Neuroscience: Restoring movement after paralysis


May 25, 2023

An implant that restores communication between the brain and spinal cord is shown to help a patient with paralysis of the arms and legs to stand and walk naturally. The device, described in Nature this week, was also found to improve neurological recovery, and the patient was able to walk with crutches even when the implant was switched off. The findings establish a framework to restore the natural control of movement after paralysis.

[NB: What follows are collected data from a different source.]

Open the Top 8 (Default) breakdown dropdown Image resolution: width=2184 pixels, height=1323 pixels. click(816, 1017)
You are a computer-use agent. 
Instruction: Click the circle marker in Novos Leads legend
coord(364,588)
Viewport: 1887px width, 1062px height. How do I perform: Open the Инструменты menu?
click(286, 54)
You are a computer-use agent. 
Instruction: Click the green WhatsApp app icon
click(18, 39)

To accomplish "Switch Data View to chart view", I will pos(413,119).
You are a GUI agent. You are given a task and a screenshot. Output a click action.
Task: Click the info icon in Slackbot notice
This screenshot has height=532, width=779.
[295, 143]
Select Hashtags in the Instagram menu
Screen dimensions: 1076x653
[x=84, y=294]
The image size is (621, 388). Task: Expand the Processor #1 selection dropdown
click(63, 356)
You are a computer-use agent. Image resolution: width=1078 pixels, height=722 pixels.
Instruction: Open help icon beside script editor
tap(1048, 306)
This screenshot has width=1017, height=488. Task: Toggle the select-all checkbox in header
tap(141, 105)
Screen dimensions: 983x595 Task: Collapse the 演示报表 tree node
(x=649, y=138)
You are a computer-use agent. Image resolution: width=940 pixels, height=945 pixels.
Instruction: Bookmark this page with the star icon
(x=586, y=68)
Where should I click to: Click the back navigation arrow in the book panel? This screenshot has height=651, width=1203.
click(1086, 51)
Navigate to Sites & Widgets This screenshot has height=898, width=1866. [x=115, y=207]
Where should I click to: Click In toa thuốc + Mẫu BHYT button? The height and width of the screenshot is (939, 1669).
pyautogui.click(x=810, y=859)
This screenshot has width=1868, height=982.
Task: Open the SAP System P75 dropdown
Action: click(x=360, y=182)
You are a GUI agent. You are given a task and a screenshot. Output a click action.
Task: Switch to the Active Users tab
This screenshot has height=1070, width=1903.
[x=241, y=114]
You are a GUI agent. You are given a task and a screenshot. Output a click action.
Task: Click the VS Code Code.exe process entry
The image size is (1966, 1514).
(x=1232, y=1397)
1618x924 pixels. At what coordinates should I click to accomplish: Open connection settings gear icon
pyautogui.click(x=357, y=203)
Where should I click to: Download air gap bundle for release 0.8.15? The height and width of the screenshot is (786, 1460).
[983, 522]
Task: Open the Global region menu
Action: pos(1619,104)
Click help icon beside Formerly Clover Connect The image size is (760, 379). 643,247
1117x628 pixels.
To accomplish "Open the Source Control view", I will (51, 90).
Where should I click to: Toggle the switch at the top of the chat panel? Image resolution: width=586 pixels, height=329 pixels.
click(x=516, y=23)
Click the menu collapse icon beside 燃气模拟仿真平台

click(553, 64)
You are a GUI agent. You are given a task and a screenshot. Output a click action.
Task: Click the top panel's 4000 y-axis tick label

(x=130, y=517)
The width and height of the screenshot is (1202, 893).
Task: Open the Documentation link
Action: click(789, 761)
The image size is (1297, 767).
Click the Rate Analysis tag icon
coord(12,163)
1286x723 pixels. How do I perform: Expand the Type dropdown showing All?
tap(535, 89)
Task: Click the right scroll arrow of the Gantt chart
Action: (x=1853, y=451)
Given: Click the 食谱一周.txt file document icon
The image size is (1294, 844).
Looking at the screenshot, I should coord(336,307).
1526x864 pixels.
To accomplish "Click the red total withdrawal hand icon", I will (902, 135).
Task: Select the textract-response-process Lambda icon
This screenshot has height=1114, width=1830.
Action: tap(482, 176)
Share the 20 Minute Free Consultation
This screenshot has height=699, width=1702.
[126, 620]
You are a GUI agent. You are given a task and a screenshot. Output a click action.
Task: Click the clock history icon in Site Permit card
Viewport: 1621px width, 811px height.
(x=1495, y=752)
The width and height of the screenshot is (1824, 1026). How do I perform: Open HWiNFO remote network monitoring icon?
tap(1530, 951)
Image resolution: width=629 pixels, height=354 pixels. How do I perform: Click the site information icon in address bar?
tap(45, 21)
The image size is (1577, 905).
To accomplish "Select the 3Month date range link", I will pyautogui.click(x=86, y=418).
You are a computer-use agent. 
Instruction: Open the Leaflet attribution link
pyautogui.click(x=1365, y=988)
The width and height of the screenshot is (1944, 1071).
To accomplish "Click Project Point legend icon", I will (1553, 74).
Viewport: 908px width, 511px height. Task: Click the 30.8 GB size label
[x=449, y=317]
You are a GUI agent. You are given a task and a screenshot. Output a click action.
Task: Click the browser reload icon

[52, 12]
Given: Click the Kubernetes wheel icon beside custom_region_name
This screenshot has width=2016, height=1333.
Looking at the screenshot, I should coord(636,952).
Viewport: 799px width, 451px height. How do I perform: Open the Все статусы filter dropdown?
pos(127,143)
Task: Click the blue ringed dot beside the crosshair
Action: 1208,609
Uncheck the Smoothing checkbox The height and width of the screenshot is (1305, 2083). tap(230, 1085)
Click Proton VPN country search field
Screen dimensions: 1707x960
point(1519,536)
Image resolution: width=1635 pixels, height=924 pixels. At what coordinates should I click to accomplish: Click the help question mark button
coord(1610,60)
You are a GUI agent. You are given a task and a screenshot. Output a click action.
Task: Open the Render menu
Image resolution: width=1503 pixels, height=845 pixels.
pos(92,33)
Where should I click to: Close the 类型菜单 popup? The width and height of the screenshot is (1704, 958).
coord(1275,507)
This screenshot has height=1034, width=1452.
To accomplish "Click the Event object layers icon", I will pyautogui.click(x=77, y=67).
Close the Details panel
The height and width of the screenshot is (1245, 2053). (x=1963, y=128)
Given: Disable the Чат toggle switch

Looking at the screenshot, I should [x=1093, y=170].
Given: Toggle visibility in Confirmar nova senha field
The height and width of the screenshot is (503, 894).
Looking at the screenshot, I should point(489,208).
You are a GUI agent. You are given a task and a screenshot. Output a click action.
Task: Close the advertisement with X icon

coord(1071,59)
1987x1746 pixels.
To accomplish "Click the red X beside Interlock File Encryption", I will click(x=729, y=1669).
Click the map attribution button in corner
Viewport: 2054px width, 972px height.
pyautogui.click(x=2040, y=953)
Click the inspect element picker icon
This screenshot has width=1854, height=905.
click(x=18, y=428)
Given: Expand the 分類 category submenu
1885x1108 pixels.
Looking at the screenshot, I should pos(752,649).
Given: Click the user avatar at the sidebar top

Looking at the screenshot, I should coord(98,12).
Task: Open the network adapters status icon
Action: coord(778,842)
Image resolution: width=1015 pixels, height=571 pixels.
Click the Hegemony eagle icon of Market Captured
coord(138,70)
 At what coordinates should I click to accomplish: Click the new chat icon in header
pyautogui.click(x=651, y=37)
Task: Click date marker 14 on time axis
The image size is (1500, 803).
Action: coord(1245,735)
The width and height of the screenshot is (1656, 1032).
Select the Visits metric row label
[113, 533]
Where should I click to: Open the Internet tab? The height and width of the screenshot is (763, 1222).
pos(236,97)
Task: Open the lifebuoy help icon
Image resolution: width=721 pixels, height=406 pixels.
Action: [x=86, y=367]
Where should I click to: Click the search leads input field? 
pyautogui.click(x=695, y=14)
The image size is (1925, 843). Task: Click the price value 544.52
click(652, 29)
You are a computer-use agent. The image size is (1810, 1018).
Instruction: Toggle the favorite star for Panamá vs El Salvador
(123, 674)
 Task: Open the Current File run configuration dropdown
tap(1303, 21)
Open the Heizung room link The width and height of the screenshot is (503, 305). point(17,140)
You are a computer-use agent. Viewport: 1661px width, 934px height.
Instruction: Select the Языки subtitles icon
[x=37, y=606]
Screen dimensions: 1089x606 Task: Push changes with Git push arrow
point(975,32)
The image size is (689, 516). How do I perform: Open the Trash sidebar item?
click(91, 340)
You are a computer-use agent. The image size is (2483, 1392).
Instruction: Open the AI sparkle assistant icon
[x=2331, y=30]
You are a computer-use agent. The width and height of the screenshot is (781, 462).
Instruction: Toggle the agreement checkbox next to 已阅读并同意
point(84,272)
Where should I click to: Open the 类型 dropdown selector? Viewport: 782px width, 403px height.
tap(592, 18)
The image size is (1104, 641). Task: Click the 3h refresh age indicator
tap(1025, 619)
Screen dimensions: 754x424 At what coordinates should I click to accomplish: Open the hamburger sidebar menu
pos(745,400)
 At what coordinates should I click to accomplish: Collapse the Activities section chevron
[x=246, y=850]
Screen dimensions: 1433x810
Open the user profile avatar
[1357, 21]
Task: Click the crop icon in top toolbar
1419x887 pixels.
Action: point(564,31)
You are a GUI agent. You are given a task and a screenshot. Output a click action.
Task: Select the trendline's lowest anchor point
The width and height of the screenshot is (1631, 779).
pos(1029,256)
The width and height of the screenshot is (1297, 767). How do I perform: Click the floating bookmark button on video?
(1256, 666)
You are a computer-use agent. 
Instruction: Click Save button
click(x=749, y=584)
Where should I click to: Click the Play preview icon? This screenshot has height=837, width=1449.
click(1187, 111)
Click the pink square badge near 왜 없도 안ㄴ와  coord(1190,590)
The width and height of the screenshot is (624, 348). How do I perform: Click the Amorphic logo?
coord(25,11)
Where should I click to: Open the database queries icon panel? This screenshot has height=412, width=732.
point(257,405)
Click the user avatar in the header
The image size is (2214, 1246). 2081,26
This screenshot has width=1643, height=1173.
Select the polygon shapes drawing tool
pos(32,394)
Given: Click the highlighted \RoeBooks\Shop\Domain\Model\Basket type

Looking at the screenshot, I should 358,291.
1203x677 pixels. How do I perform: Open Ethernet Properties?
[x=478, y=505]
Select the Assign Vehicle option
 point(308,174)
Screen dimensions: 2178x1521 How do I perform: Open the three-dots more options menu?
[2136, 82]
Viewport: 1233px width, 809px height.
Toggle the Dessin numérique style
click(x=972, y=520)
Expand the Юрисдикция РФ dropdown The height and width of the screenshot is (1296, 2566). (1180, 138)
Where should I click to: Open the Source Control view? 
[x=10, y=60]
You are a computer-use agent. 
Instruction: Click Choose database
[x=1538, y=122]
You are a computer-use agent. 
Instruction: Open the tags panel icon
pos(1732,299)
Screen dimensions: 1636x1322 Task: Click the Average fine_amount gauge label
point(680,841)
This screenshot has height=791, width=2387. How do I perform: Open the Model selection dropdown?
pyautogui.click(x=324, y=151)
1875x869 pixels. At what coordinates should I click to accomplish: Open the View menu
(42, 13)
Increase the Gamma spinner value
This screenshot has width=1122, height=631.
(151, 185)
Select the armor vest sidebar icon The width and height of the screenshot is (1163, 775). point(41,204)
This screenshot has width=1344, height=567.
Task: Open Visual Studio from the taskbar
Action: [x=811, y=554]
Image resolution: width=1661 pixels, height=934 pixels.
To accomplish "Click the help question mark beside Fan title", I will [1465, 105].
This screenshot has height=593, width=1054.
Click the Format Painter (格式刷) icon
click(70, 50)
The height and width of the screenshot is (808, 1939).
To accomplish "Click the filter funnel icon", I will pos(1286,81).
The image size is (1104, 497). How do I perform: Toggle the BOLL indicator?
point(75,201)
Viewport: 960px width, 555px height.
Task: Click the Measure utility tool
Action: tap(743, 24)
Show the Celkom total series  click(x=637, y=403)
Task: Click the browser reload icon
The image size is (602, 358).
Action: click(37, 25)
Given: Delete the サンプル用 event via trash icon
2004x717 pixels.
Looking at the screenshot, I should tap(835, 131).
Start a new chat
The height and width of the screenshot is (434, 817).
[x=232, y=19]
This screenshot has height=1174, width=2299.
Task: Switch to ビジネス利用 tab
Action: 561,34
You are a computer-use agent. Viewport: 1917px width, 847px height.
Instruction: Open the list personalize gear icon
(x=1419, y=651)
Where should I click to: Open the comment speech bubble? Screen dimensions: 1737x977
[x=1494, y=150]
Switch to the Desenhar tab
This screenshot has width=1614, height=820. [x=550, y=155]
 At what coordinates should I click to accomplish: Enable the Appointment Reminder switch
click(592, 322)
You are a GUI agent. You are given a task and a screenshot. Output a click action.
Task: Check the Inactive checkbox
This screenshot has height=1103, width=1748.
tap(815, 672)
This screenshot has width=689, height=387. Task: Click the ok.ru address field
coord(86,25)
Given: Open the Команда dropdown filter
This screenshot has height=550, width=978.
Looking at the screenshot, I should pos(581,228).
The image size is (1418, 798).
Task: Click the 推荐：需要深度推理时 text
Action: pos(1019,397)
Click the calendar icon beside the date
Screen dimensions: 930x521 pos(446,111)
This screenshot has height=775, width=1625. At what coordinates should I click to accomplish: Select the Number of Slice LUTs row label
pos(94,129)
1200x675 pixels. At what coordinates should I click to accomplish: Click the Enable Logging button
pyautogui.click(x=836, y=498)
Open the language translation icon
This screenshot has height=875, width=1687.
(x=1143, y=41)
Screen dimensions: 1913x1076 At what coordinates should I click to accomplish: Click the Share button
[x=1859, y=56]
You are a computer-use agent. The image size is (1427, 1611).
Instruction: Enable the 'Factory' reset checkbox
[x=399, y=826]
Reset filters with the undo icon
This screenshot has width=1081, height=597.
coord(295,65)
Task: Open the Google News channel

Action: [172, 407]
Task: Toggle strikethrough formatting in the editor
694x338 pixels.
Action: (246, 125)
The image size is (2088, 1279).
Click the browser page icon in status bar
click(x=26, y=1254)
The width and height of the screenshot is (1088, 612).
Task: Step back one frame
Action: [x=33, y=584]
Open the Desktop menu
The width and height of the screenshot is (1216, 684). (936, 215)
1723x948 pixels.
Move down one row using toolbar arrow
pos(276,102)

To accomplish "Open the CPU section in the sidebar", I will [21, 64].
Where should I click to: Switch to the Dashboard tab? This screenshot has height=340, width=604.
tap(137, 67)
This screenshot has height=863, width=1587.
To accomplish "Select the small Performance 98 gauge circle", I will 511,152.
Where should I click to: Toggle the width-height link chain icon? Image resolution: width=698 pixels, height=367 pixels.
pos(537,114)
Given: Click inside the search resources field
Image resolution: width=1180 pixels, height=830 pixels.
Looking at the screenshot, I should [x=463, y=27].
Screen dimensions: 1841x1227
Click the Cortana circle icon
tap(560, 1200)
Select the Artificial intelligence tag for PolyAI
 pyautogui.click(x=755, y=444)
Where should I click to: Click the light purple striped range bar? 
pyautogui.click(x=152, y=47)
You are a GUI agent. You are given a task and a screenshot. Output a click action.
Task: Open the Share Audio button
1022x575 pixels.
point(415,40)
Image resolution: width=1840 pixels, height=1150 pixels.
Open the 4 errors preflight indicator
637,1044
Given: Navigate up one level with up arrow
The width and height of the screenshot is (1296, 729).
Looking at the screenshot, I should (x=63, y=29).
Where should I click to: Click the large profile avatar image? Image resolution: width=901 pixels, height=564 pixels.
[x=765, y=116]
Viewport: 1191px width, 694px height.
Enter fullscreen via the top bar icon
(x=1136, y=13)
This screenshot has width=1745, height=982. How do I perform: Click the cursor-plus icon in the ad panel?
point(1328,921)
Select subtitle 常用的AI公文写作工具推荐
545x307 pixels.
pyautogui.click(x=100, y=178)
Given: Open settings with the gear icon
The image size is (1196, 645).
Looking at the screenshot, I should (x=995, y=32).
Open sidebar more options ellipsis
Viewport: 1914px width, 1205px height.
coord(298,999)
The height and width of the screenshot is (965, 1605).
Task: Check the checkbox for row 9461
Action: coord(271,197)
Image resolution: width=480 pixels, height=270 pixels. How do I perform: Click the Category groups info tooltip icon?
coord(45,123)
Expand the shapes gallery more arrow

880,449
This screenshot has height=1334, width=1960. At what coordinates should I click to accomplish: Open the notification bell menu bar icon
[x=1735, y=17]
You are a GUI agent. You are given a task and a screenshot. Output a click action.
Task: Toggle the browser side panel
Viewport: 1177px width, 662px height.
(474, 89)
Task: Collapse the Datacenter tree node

Spinal cord injury can interrupt the communication between the brain and the region of the spinal cord that controls walking, leading to paralysis. Some previous approaches to restore movement in people with this type of paralysis involved electrically stimulating regions of the spinal cord to enable standing and walking. However, this required wearing motion sensors, and patients showed limited ability to adapt leg movements to changing terrains and demands. Connecting the brain and spinal cord digitally could improve the control over the timing and amplitude of muscle activity and restore more natural and adaptive control of standing and walking in these patients.

Grégoire Courtine and colleagues tested a brain–spine interface (BSI), consisting of an implanted recording and stimulation system, that establishes a direct link between the brain and spinal cord regions involved in walking. The BSI was able to calibrate within a few minutes and has remained reliable and stable for over one year, including at home without supervision. The patient reports that the BSI enables a natural control over the movements of the patient’s legs to stand, walk, climb stairs and even traverse complex terrains. Moreover, neurorehabilitation supported by the BSI improved neurological recovery and the patient regained the ability to walk with crutches over ground even when the BSI was switched off.

The concept of a digital bridge between the brain and spinal cord may help to improve the treatment of movement deficits due to neurological disorders.